WHAT THE TASK ASKS: Would you restate all the data that follows, word for word?

Dataset entries
[Start of Attachment]

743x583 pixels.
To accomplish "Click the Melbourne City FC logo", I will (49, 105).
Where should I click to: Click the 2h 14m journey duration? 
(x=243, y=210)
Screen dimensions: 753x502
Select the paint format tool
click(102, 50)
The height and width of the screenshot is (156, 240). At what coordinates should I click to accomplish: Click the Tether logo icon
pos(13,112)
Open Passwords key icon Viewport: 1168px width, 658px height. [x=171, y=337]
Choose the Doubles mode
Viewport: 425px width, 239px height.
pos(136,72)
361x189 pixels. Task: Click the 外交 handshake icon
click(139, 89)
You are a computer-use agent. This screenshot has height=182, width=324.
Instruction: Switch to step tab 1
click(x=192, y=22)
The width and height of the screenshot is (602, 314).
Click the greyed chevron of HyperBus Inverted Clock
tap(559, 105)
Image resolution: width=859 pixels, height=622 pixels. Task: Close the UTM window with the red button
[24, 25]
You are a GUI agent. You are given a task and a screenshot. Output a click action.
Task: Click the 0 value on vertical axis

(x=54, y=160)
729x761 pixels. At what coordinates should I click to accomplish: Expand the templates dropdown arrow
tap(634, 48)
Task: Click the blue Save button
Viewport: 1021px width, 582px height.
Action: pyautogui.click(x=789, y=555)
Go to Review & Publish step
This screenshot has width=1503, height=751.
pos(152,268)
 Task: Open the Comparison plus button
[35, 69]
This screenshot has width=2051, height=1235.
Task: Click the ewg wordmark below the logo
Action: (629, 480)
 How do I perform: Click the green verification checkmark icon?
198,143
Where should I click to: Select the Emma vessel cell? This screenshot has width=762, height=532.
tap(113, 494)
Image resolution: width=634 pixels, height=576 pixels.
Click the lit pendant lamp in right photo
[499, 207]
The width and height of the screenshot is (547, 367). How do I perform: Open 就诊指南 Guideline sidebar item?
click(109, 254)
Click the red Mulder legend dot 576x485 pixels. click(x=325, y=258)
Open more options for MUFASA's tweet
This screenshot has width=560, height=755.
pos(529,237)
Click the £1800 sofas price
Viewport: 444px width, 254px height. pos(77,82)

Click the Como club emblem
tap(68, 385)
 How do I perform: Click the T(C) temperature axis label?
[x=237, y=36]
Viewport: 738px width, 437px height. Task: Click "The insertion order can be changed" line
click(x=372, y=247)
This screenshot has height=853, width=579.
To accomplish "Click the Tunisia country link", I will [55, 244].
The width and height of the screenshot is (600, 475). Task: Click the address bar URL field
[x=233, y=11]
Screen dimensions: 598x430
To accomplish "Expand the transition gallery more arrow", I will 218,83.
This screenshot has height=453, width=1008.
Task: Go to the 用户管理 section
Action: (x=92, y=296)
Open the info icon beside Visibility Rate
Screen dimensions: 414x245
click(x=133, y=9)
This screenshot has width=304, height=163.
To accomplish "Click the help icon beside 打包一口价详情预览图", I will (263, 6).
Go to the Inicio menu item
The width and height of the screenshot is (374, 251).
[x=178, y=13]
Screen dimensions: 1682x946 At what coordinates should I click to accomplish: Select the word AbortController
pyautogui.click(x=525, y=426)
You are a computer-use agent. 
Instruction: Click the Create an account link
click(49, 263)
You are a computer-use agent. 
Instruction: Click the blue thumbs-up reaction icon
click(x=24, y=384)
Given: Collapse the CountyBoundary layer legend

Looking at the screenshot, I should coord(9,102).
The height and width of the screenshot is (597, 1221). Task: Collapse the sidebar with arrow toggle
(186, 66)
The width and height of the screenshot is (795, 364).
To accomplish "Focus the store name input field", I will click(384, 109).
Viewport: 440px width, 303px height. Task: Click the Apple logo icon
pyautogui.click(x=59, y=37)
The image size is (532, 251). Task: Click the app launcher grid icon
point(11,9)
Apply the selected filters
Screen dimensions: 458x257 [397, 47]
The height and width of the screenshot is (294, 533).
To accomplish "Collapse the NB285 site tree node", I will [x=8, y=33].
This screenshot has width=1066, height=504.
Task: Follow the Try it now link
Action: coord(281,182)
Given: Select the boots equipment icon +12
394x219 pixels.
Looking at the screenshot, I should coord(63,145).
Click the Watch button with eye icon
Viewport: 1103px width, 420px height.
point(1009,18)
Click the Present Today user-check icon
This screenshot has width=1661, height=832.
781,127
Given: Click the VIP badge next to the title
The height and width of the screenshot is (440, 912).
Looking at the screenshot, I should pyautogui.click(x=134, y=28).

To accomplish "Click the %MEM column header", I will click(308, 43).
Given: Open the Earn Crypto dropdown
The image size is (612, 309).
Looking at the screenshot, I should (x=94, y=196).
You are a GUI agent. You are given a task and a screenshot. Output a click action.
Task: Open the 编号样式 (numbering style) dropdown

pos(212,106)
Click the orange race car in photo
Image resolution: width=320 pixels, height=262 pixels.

[End of Attachment]

YOUR RESPONSE:
743x583 pixels.
To accomplish "Click the Melbourne City FC logo", I will (49, 105).
Where should I click to: Click the 2h 14m journey duration? 
(x=243, y=210)
Screen dimensions: 753x502
Select the paint format tool
click(102, 50)
The height and width of the screenshot is (156, 240). At what coordinates should I click to accomplish: Click the Tether logo icon
pos(13,112)
Open Passwords key icon Viewport: 1168px width, 658px height. [x=171, y=337]
Choose the Doubles mode
Viewport: 425px width, 239px height.
pos(136,72)
361x189 pixels. Task: Click the 外交 handshake icon
click(139, 89)
You are a computer-use agent. This screenshot has height=182, width=324.
Instruction: Switch to step tab 1
click(x=192, y=22)
The width and height of the screenshot is (602, 314).
Click the greyed chevron of HyperBus Inverted Clock
tap(559, 105)
Image resolution: width=859 pixels, height=622 pixels. Task: Close the UTM window with the red button
[24, 25]
You are a GUI agent. You are given a task and a screenshot. Output a click action.
Task: Click the 0 value on vertical axis

(x=54, y=160)
729x761 pixels. At what coordinates should I click to accomplish: Expand the templates dropdown arrow
tap(634, 48)
Task: Click the blue Save button
Viewport: 1021px width, 582px height.
Action: pyautogui.click(x=789, y=555)
Go to Review & Publish step
This screenshot has width=1503, height=751.
pos(152,268)
 Task: Open the Comparison plus button
[35, 69]
This screenshot has width=2051, height=1235.
Task: Click the ewg wordmark below the logo
Action: (629, 480)
 How do I perform: Click the green verification checkmark icon?
198,143
Where should I click to: Select the Emma vessel cell? This screenshot has width=762, height=532.
tap(113, 494)
Image resolution: width=634 pixels, height=576 pixels.
Click the lit pendant lamp in right photo
[499, 207]
The width and height of the screenshot is (547, 367). How do I perform: Open 就诊指南 Guideline sidebar item?
click(109, 254)
Click the red Mulder legend dot 576x485 pixels. click(x=325, y=258)
Open more options for MUFASA's tweet
This screenshot has width=560, height=755.
pos(529,237)
Click the £1800 sofas price
Viewport: 444px width, 254px height. pos(77,82)

Click the Como club emblem
tap(68, 385)
 How do I perform: Click the T(C) temperature axis label?
[x=237, y=36]
Viewport: 738px width, 437px height. Task: Click "The insertion order can be changed" line
click(x=372, y=247)
This screenshot has height=853, width=579.
To accomplish "Click the Tunisia country link", I will [55, 244].
The width and height of the screenshot is (600, 475). Task: Click the address bar URL field
[x=233, y=11]
Screen dimensions: 598x430
To accomplish "Expand the transition gallery more arrow", I will 218,83.
This screenshot has height=453, width=1008.
Task: Go to the 用户管理 section
Action: (x=92, y=296)
Open the info icon beside Visibility Rate
Screen dimensions: 414x245
click(x=133, y=9)
This screenshot has width=304, height=163.
To accomplish "Click the help icon beside 打包一口价详情预览图", I will (263, 6).
Go to the Inicio menu item
The width and height of the screenshot is (374, 251).
[x=178, y=13]
Screen dimensions: 1682x946 At what coordinates should I click to accomplish: Select the word AbortController
pyautogui.click(x=525, y=426)
You are a computer-use agent. 
Instruction: Click the Create an account link
click(49, 263)
You are a computer-use agent. 
Instruction: Click the blue thumbs-up reaction icon
click(x=24, y=384)
Given: Collapse the CountyBoundary layer legend

Looking at the screenshot, I should coord(9,102).
The height and width of the screenshot is (597, 1221). Task: Collapse the sidebar with arrow toggle
(186, 66)
The width and height of the screenshot is (795, 364).
To accomplish "Focus the store name input field", I will click(384, 109).
Viewport: 440px width, 303px height. Task: Click the Apple logo icon
pyautogui.click(x=59, y=37)
The image size is (532, 251). Task: Click the app launcher grid icon
point(11,9)
Apply the selected filters
Screen dimensions: 458x257 [397, 47]
The height and width of the screenshot is (294, 533).
To accomplish "Collapse the NB285 site tree node", I will [x=8, y=33].
This screenshot has width=1066, height=504.
Task: Follow the Try it now link
Action: coord(281,182)
Given: Select the boots equipment icon +12
394x219 pixels.
Looking at the screenshot, I should coord(63,145).
Click the Watch button with eye icon
Viewport: 1103px width, 420px height.
point(1009,18)
Click the Present Today user-check icon
This screenshot has width=1661, height=832.
781,127
Given: Click the VIP badge next to the title
The height and width of the screenshot is (440, 912).
Looking at the screenshot, I should pyautogui.click(x=134, y=28).

To accomplish "Click the %MEM column header", I will click(308, 43).
Given: Open the Earn Crypto dropdown
The image size is (612, 309).
Looking at the screenshot, I should (x=94, y=196).
You are a GUI agent. You are given a task and a screenshot. Output a click action.
Task: Open the 编号样式 (numbering style) dropdown

pos(212,106)
Click the orange race car in photo
Image resolution: width=320 pixels, height=262 pixels.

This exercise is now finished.